● Anweisungen
**a.** Gib den Artikel zum Nachrichtendienstgesetz von „Überwachungsmassnahmen wie das“ bis einschliesslich „gewalttätigen Extremismus möglich.“ wieder und ersetze dabei „gewalttätigen Extremismus“ durch „politischen Extremismus“.
**b.** Beantworte anhand des Artikels zum Nachrichtendienstgesetz:
(i) Mit welchem Stimmenverhältnis stimmte der Nationalrat der Vorlage zu?
(ii) In welchen Fällen sind genehmigungspflichtige Beschaffungsmassnahmen nach geltendem Recht erlaubt?
(iii) Wer muss sich als Nächstes mit der Sache befassen?

● Textteil
--

Nachrichtendienstgesetz schafft erste Hürde
Der Nachrichtendienst des Bundes (NDB) soll nach dem Willen des Nationalrats zusätzliche Kompetenzen erhalten. Bei der Beratung der Teilrevision des Nachrichtendienstgesetzes hat sich das bürgerliche Lager durchgesetzt.
Mit 111 zu 40 Stimmen bei 21 Enthaltungen stimmte die grosse Kammer am Mittwoch nach rund vierstündiger Debatte der Vorlage zu. Die Nein-Stimmen kamen von Grünen und SP, die Mehrheit der Enthaltungen aus der SP-Fraktion. Als Nächstes muss sich der Ständerat mit der Sache befassen.
Überwachungsmassnahmen wie das Abhören von Telefongesprächen oder die Durchsuchung von Räumen wären gemäss dem Beschluss des Nationalrats künftig auch im Kampf gegen gewalttätigen Extremismus möglich.
Nach geltendem Recht sind die sogenannten genehmigungspflichtigen Beschaffungsmassnahmen nur erlaubt, wenn es um Terrorismus, Spionage oder Angriffe auf kritische Infrastrukturen geht.
Der Bundesrat begründet die Gesetzesrevision mit der veränderten Bedrohungslage. Seit 2020 hätten sich die Bedrohungen vervielfacht, mit denen sich der NDB befasse. Der Linken ging das Vorhaben zu weit. Ein Nichteintretensantrag der Grünen blieb aber ohne Erfolg.
Auch die Forderung, die Vorlage zur Überarbeitung an den Bundesrat zurückzuweisen, fand keine Mehrheit. Ebenso scheiterten diverse Minderheitsanträge von SP und Grünen, die Änderungen in einzelnen Punkten verlangten.

--

● Datenteil
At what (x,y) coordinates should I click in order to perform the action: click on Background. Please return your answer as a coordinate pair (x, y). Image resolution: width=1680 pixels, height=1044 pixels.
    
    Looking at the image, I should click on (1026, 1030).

--

● Ergebnisse je Aufgabe
**a.**
Überwachungsmassnahmen wie das Abhören von Telefongesprächen oder die Durchsuchung von Räumen wären gemäss dem Beschluss des Nationalrats künftig auch im Kampf gegen politischen Extremismus möglich.

**b.**
(i) Mit 111 zu 40 Stimmen bei 21 Enthaltungen.
(ii) Wenn es um Terrorismus, Spionage oder Angriffe auf kritische Infrastrukturen geht.
(iii) Der Ständerat.